Because rV40 and aV40 were demonstrated by the multivariate analyses to have a significant influence on TLN, and the range of rV40 (0.06%-99.52%) and aV40 (0.04-107.34 cc) were relatively wide, the authors have plotted a dose response curve to determine the probability of TLN as the function of rV40 and aV40. A linear regression has demonstrated a 2.00 ± 0.43% increment of TLN per one percent of rV40 and 3.58 ± 0.59% per cc (95% CI; 2.07 ± 5.10) of aV40. In the current series, the 5-year incidence of TLN for patients with rV40 <10% or aV40 <5 cc is less than 5%. However, the 5-year incidence of TLN in TLs under 15% ≤ rV40 or 10 cc ≤ aV40 is increased significantly and more than 20%. Thus, these results suggest that while IMRT with rV40 <10% or aV40 <5 cc in temporal lobes is relatively safe by using IMRT for NPC patients. Emami’s original estimate for fractionated partial brain RT suggested 5% risk at 5 years for one-third brain irradiated to 60 Gy[9]. Lee et al. reported that 64 Gy in 32 fractions with one fraction daily would lead to a 5% necrotic rate in TLs 10 years after 2D-RT in NPC patients[7]. Based on Emami’s[9] and Lee et al.[7] reports, 40 Gy might be regard as an odd constraint to use for temporal lobe necrosis. At same time, it seems to be incredulous that 15% ≤ rV40 or 10 cc ≤ aV40 will cause incidence of TLN more than 20%. We consider this may be due to different RT techniques used in different studies.
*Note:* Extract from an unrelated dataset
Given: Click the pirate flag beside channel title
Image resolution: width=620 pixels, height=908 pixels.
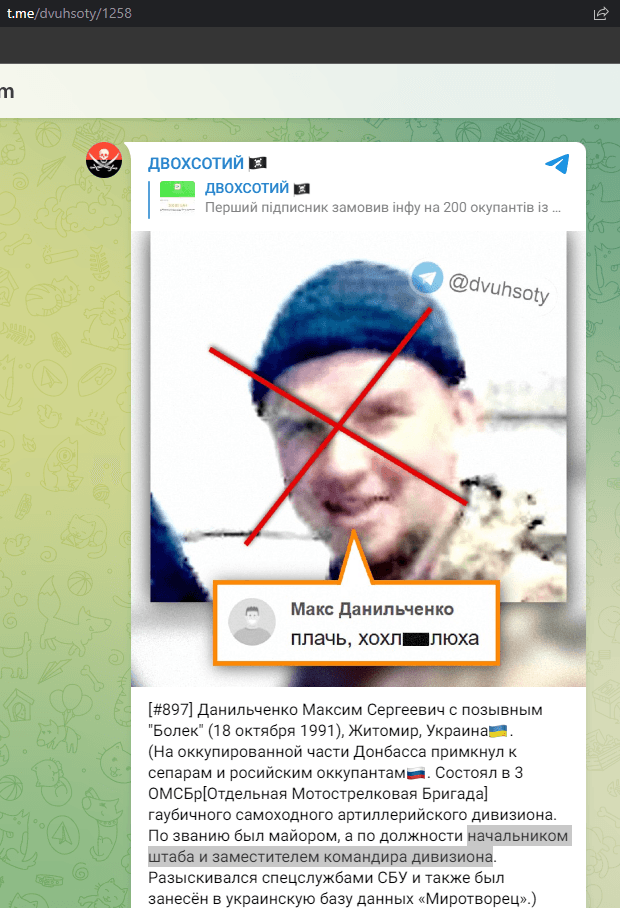Looking at the screenshot, I should [x=258, y=163].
In Emami’s and Lee et al’s studies, patients were treated with 2D-RT, though, IMRT was used in our study. Although rV40 and aV40 were the only two factors selected by the multivariate analyses have a significant influence on TLN in current serials. In the study, all dosimetric factors were significantly correlated with the development of TLN, these factors were associated with each other closely and with rV40 and aV40 (Table 2). This correlation could not be observed in 2D-RT for NPC patients. In other words, rV40 and aV40 was correlated with higher-dose volume in IMRT plan. It is well acknowledged that high radiation dose to TLs is relevant to TLN. So it is understandable why rV40 and aV40 might be independent risk factors for the development of TLN in NPC patients treated with IMRT. Due to the correlation among all dosimetric factors, rV40 and aV40 in combination of other dosimetric factors will be better for prediction of TLN for an individual IMRT planning to predict TLN.

Conclusions

Our findings suggest that rV40 and aV40 were demonstrated by the multivariate analyses to have a significant influence on TLN, and rV40 <10% or aV40 <5 cc in temporal lobes is relatively safe by using IMRT for NPC patients. In the study, all dosimetric factors were significantly correlated with the development of TLN, and these factors were associated closely with each other. Thus, rV40 and aV40 in combination of other dosimetric factors will be better for prediction of TLN. Our experience may be useful for designing IMRT plan using Peacock system for NPC patients, and further evidence is needed to determine whether same conclusion can be drawn in IMRT treatment using modern linear accelerators and treatment planning system. Given few publications of detailed temporal lobe dose–volume and outcomes data of TLN for NPC patients following IMRT with long-term follow-up and the retrospective nature of this report, further evidence will be necessary to confirm relationship between TLN and dosimetric factors.

Funding

Supported by grants from the National Natural Science Foundation of China (No. 30770656).